Friday 20 November 2015

Francis Bacon



in conversation with Michel Archimbaud

"since the invention of photography, painting really has changed completely. We no longer have the same reasons for painting as before. The problem is that each generation has to find its own way of working. You see here in my studio, these are photographs scattered about the floor, all damaged. I've used them to paint portraits of friends, then kept them. It's easier for me to work from these records than from the people themselves; that way I can work alone and feel much freer." 

"The way people regard my work is not my problem, it's their problem. I don't paint for others, I paint for myself."

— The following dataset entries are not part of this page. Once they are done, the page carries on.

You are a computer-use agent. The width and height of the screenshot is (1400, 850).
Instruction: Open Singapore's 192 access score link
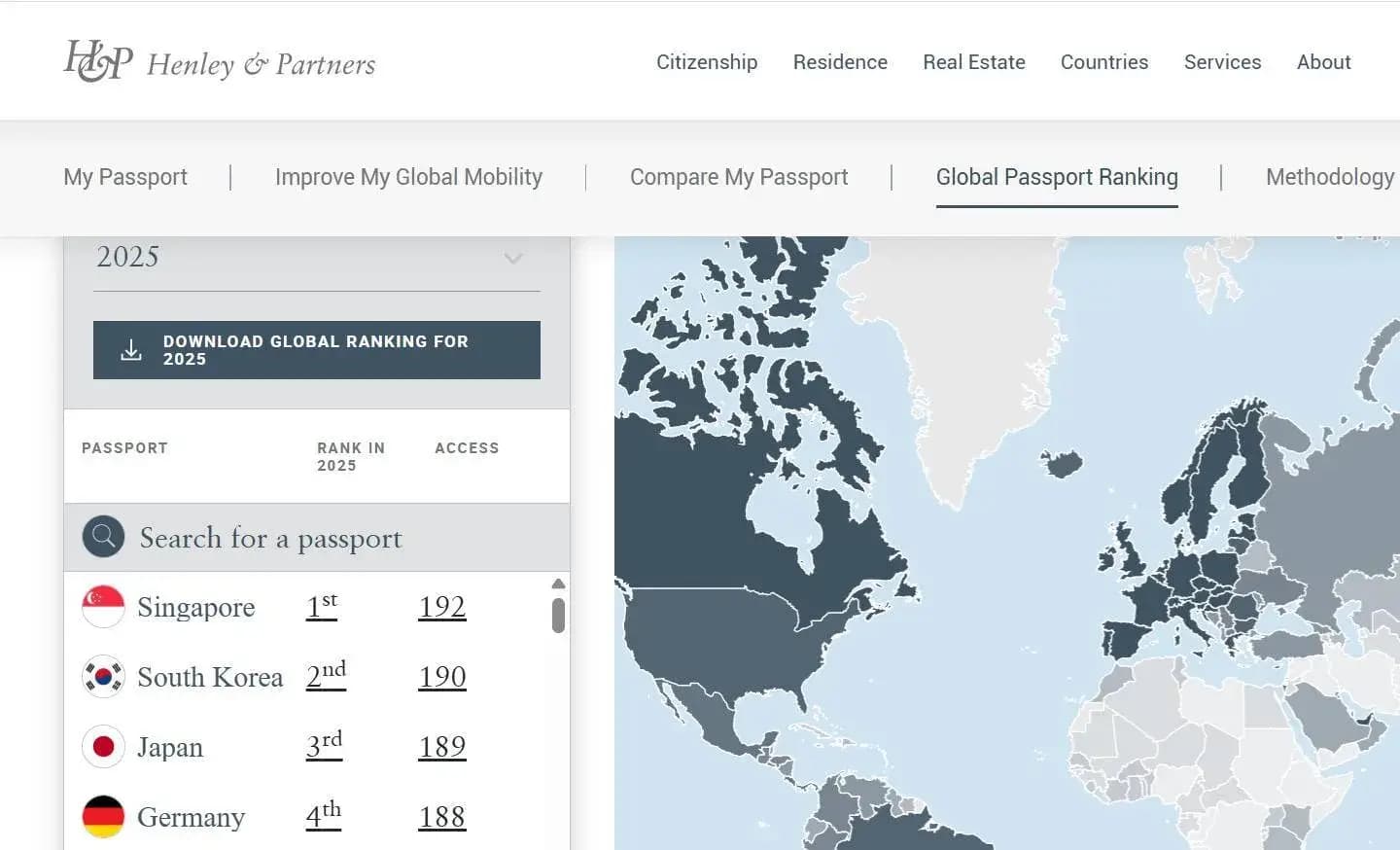[x=442, y=607]
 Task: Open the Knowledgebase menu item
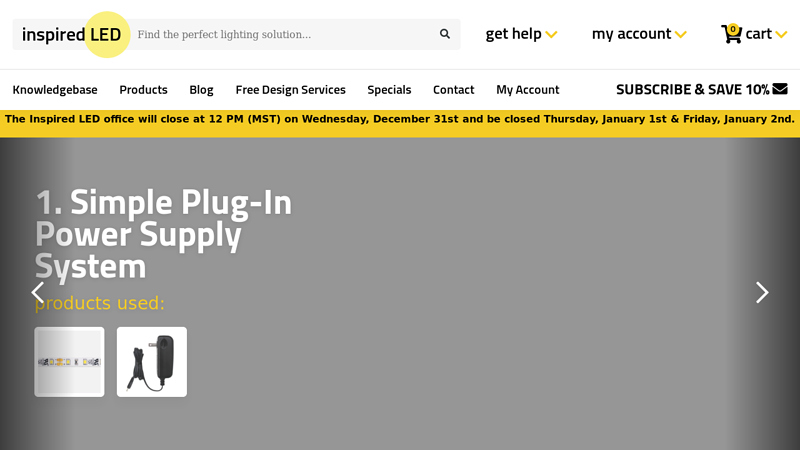click(55, 90)
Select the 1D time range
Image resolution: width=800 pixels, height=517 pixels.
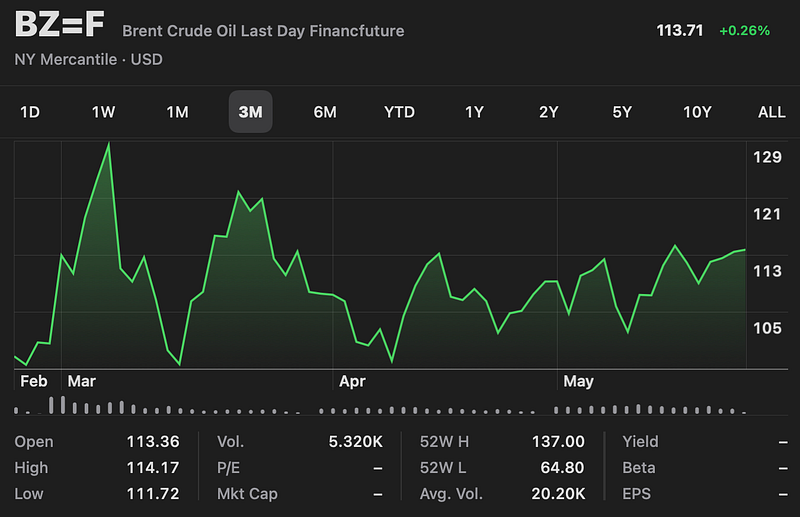30,112
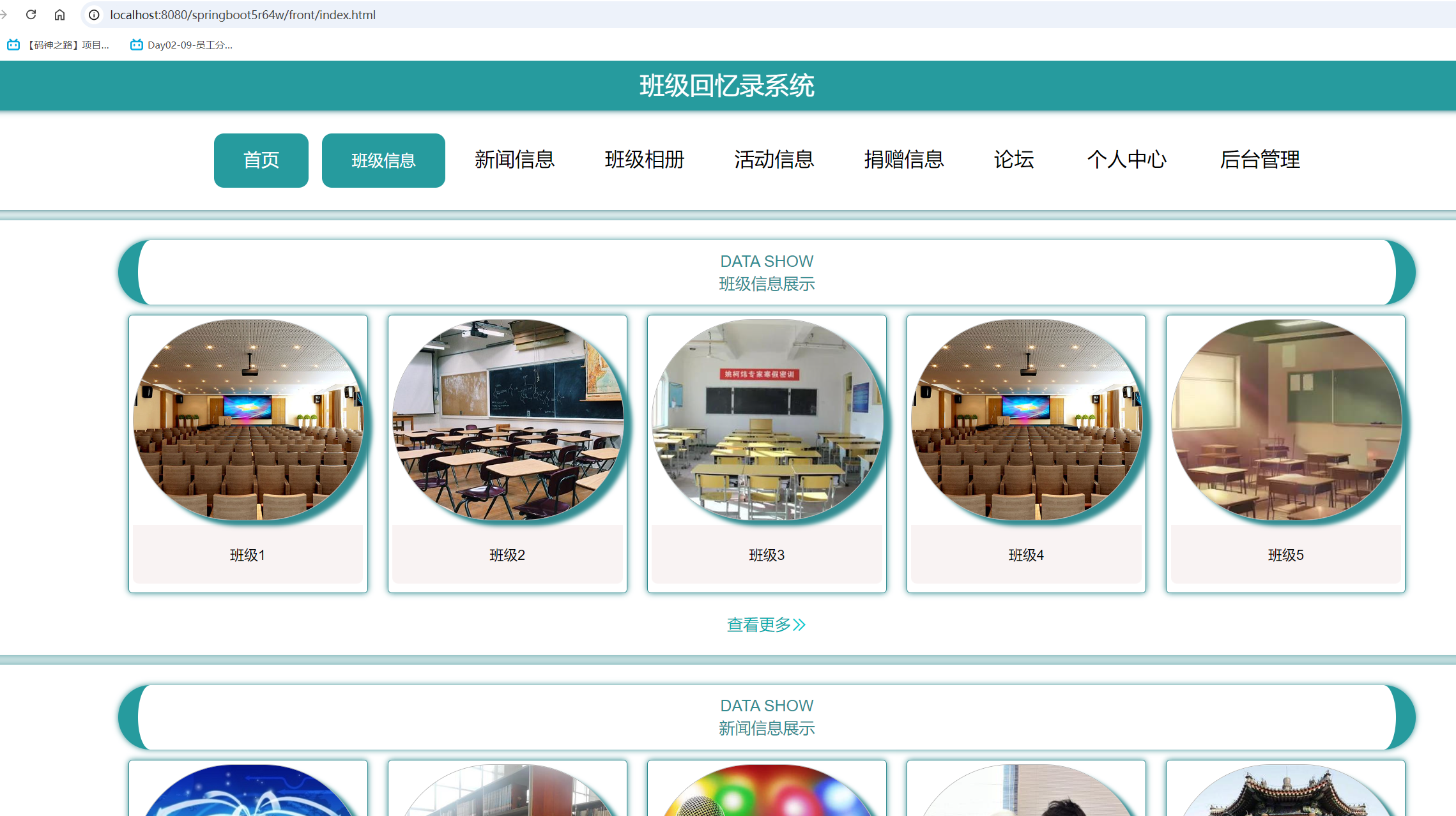Open the 论坛 section
Viewport: 1456px width, 816px height.
click(1014, 160)
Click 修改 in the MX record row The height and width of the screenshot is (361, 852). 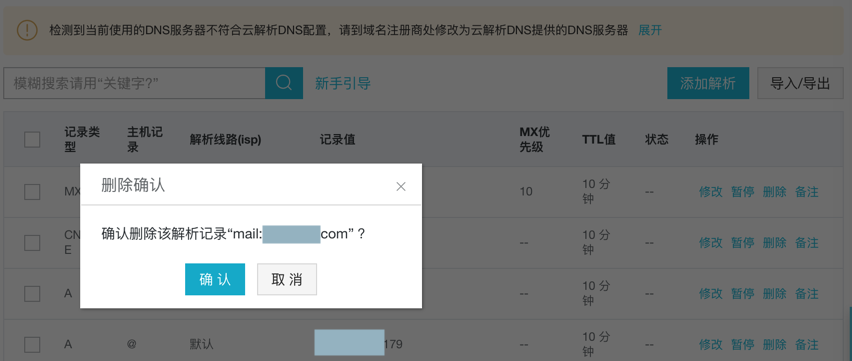[x=711, y=192]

"I don't like da Vinci's Mona Lisa at all. I find that they're often boring works from which you get nothing. I find it hard to understand Duchamp's joke with the Mona Lisa. For me it's simply boring, and it's even more boring because it's so famous."

"MA: Do you reject any attempt to explain your work?"
"FB: Explaination doesn't seem necessary to me, either of painting or of other artistic fields. I don't believe it is possible to give an explanation of a poem or of a painting."

"The most important thing is to look at the painting, to read the poetry or listen to the music. Not in order to understand or to know about it but to feel something."

"my relationship with surrealism is a little complicated. I think that I've been influenced by what the movement represented in terms of revolt against the establishment, in politics, religion and the arts, but my pictures haven't really shown any direct influence."